Se Jacobs è l’italiano più veloce del mondo, Martina Caironi da Londra 2012 è l’italiana più veloce al mondo sui 100 metri. La sua vita è cambiata per sempre quando aveva 18 anni. Un incidente in moto con suo fratello dalle parti di Bergamo. Travolti da un pirata della strada. Gamba amputata sopra il ginocchio, la prima al mondo nelle sue condizioni a correre i 100 sotto i 15” e a saltare più di 5 metri nel lungo. Su di lei hanno già prodotto due documentari. La sua è una storia trascinante. Ha coinvolto anche Monica Contrafatto, la bersagliera di Gela che nel 2012 in Afghanistan ha rischiato di morire, vittima di un attacco talebano mentre, durante la sua seconda missione in quel paese, prestava servizio con il Primo Reggimento Bersaglieri. Nell’estate di quell’anno, mentre era in ospedale a cercare di recuperare dopo l’amputazione della gamba destra, la sostituzione dell’arteria femorale e due delicate operazioni all’intestino e a una mano (“Poteva andare peggio”, dice lei trasmettendo forza al mondo), vide in tv Martina correre e vincere ai Giochi di Londra. Non sapeva che cosa fossero le Paralimpiadi. Da quel giorno si è costruita un sogno: ci voglio andare anch’io. A Rio è salita sul podio dei 100 con Martina vincendo il bronzo. A Tokyo ci riproverà anche se ormai ha 40 anni.

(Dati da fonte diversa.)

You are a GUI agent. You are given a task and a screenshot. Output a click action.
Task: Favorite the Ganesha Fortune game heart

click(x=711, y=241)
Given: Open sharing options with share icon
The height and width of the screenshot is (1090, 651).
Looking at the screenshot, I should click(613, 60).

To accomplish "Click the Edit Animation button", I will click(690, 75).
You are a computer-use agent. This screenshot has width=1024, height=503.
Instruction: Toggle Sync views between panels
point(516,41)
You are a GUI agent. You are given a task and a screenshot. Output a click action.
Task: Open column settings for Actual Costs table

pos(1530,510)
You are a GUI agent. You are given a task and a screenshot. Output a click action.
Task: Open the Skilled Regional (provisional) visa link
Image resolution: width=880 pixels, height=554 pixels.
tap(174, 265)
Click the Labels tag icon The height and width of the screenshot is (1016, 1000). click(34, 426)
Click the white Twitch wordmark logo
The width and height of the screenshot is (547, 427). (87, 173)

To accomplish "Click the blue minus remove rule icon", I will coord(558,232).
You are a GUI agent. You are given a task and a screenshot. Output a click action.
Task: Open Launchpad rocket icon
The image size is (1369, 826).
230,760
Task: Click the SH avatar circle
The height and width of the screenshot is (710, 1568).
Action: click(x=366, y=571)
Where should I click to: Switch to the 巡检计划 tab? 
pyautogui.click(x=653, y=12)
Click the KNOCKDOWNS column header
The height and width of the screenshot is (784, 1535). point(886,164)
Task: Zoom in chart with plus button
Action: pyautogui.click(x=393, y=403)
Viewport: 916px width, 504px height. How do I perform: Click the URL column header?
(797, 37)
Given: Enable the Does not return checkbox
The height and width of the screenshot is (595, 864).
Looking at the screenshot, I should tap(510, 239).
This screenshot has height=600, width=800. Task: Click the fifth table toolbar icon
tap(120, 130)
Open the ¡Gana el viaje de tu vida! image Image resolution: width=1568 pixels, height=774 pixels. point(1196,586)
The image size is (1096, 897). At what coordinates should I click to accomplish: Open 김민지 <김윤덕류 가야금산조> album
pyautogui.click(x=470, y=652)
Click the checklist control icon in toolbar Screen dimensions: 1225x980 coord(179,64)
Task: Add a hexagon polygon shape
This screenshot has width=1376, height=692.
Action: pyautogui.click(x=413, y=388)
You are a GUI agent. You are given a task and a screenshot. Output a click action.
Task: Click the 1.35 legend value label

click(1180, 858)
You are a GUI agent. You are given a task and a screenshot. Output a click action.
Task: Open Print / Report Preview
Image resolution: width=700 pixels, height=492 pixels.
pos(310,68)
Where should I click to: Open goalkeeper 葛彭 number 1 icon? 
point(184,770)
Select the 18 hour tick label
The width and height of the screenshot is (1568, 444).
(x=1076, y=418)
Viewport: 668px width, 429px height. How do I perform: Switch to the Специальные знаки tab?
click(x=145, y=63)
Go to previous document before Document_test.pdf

Un’altra ragazza che da Tokyo dovrebbe portarci a casa l’oro è Assunta Legnante, una che dopo aver assaggiato le Olimpiadi ha cominciato a gettare il peso alle Paralimpiadi, ma anche una che ridendo dice: “Mai visto una gara di getto del peso per ciechi. A pensarci bene, non la vedrò mai...”. Perfetto humor zanardiano. Assunta ha perso la vista progressivamente, ma non ha mai perduto la voglia di fare sport raggiungendo risultati inavvicinabili per tutti. Senza Zanardi il ciclismo azzurro ha in Luca Mazzone la sua stella. Tetraplegico da quando aveva 19 anni per un tuffo maledetto nel magnifico mare della sua Puglia. “All’inizio ho faticato, poi ho capito che non potevo arrendermi, era la mia vita”, racconta. La sua ispirazione è stato direttamente Luca Pancalli, l’atleta Pancalli ad Atlanta 1996, non il presidente del comitato paralimpico. Ha cominciato a vincere medaglie, ma l’oro è arrivato solo a Rio nell’handbike che prima era solo uno strumento d’allenamento e poi è diventata la sua arma in gara con l’aiuto e la spinta di un altro fenomeno come Vittorio Podestà, l’uomo che ha indicato la via anche a Zanardi incontrandolo per caso in un Autogrill. “Chi sarà quel bischero che occupa con una mega Bmw il posto per handicappati… adesso lo aspetto e gliene dico quattro”. Era Alex. Scoppiò l’amore. Perché nelle storie degli atleti paralimpici ce n’è davvero tanto. Soprattutto per la vita.